LAWS(KAR)-1962-7-12

RAJAMANNAR G T Vs. COMMISSIONER OF INCOME TAX

Decided On July 06, 1962
G.T.RAJAMANNAR Appellant
V/S
COMMISSIONER OF INCOME TAX Respondents

JUDGEMENT

(1.) THIS reference under s. 66 (1) of the Indian IT Act, 1922 (to be referred to as the "Act" hereinafter), was made by the Tribunal (Hyderabad Bench), at the instantce of the assessee. The question of law referred is :

(2.) THE learned judge set out the statement of case which ran as follows : One C. R. Thiruvengadam Chetty executed a deed of trust on 30th Sept., 1954, whereby he conveyed his self-acquired properties to be administered by three trustees, the first trustee being his son, G. T. Rajamannar alias Raju. According to that deed, the present trustees were to utilise the income of the trust properties towards the maintenance of the first referred son and his grandchildren.
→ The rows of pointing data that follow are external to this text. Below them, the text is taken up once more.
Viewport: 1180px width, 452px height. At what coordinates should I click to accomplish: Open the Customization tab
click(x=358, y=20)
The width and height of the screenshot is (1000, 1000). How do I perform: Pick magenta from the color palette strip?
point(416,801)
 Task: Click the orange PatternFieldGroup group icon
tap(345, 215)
THE marriage expenses of his grand- children, whether male or female, have to be met from the income of the properties included in the trust deed. After the said Thiruvengadam Chetty's death, his male grandchildren were to become the absolute owners sharing equally the properties mentioned in the schedule to the deed in question, subject to the maintenance and marriage expenses of the donor's female grandchildren. THE trust was to cease after the death of the said Rajamannar and on the male grandchildren completing the age of 21 years. THE question that arose was at what rate and in what status the income from the trust properties was to be taxed.
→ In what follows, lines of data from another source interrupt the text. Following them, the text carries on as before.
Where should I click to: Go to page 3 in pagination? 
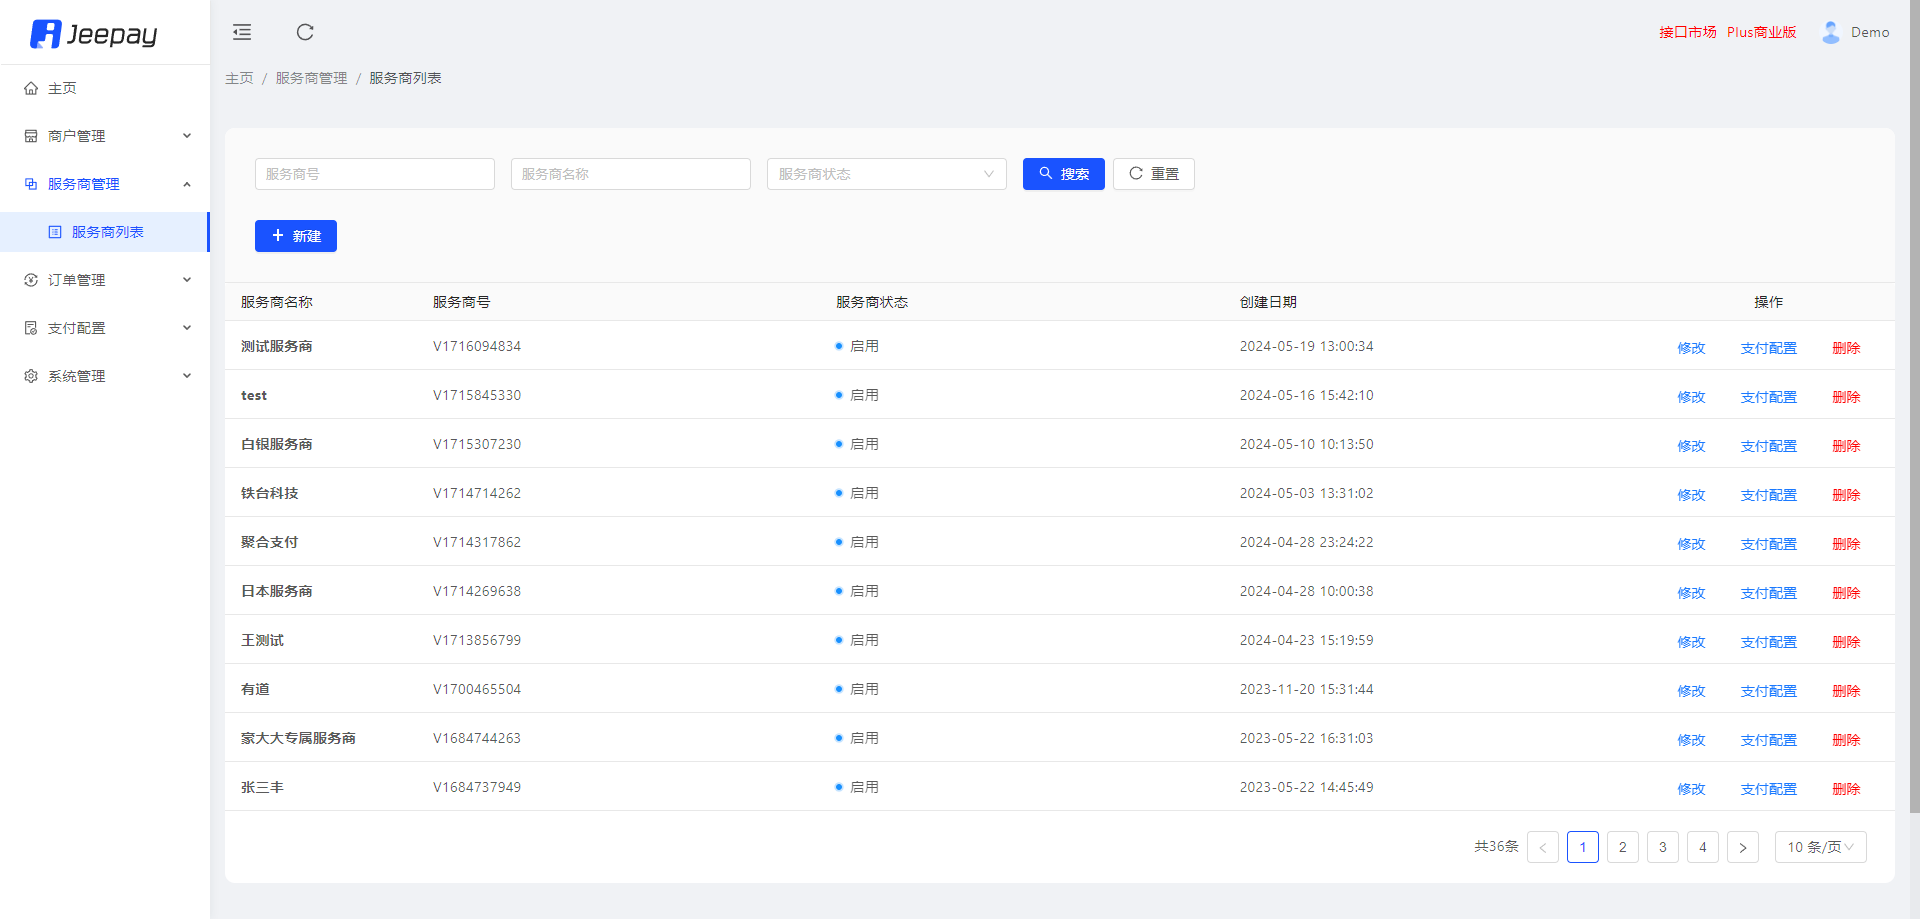pos(1662,847)
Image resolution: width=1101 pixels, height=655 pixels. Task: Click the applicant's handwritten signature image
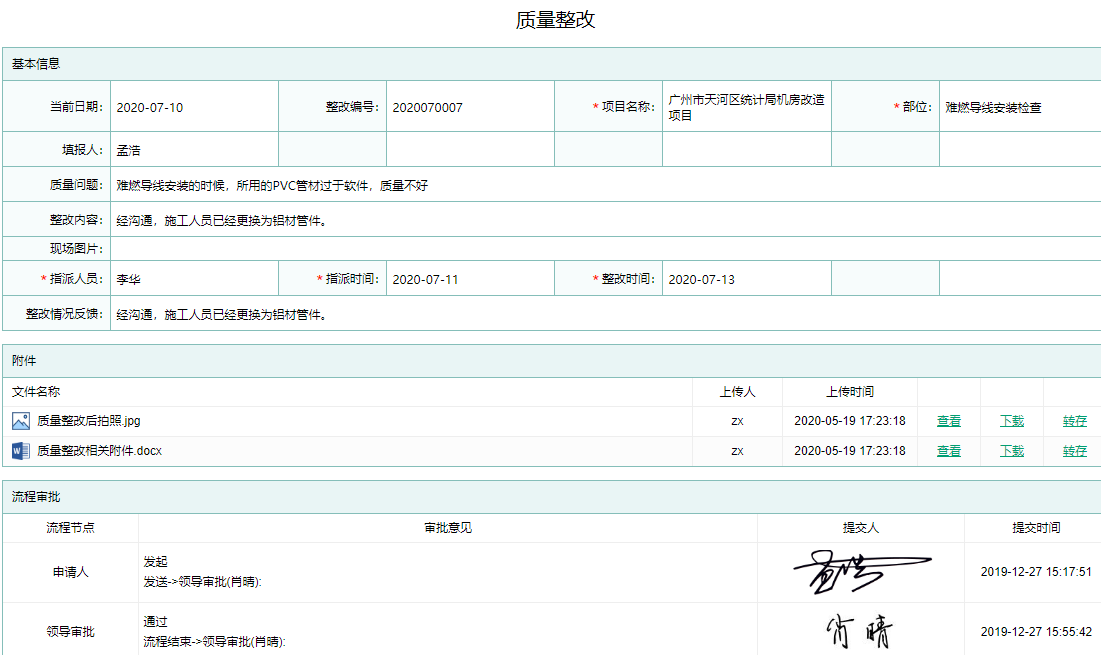point(860,572)
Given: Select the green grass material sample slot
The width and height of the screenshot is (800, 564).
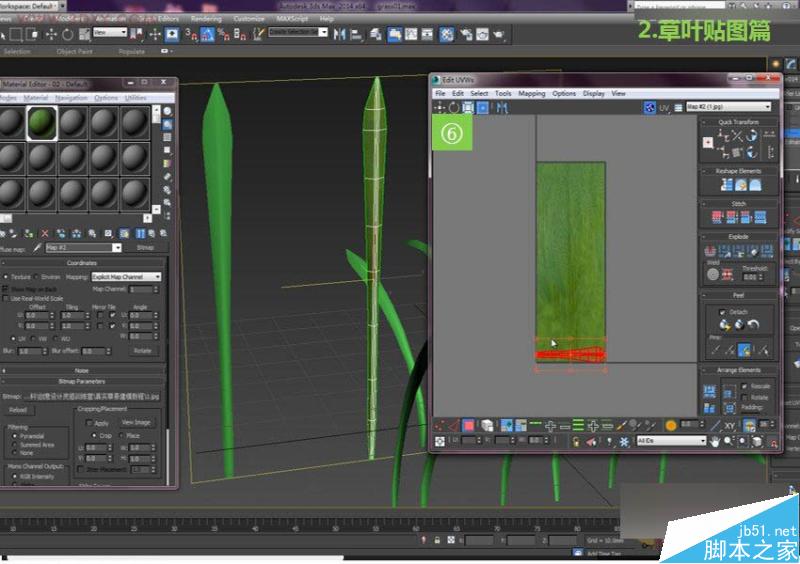Looking at the screenshot, I should (40, 123).
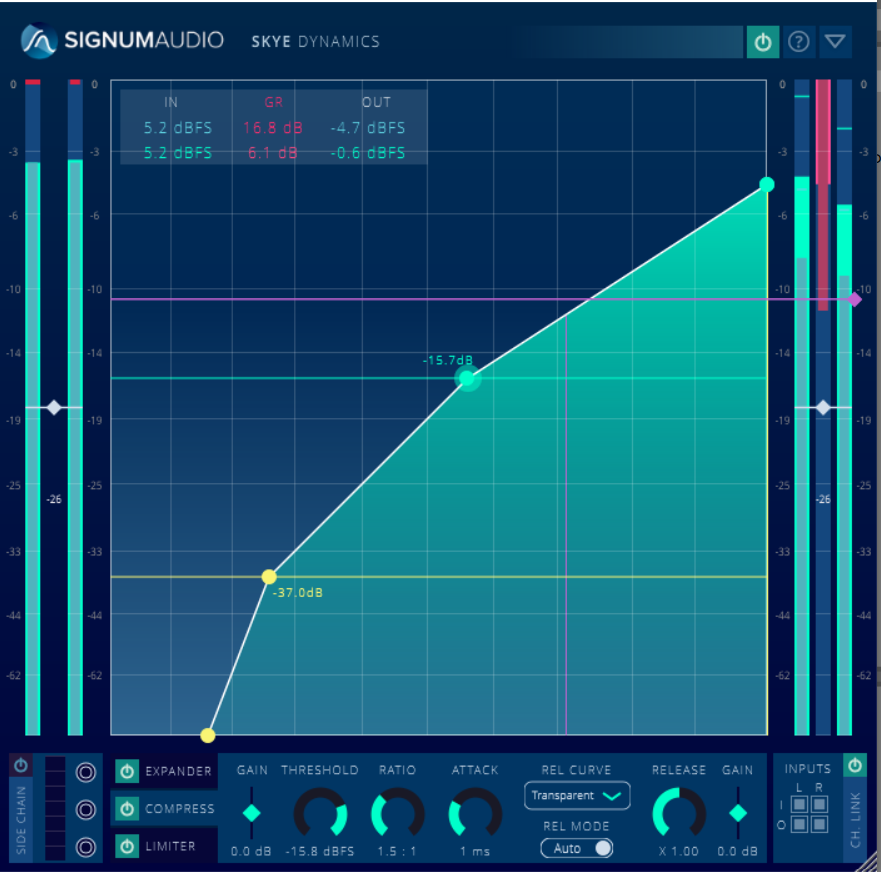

(3.) AFTER setting out the statement of case as above, HEGDE J. continued : From the facts noticed above, it is clear that the income which is subject to tax was realised from trust properties. It is equally clear that the persons mentioned in the deed of trust are the trustees. Further, during the relevant assessment year, the beneficiaries under the trust deed are indeterminate. Hence, the question is whether the trustees are liable to be taxed under the first proviso to s. 41 (1) of the "Act".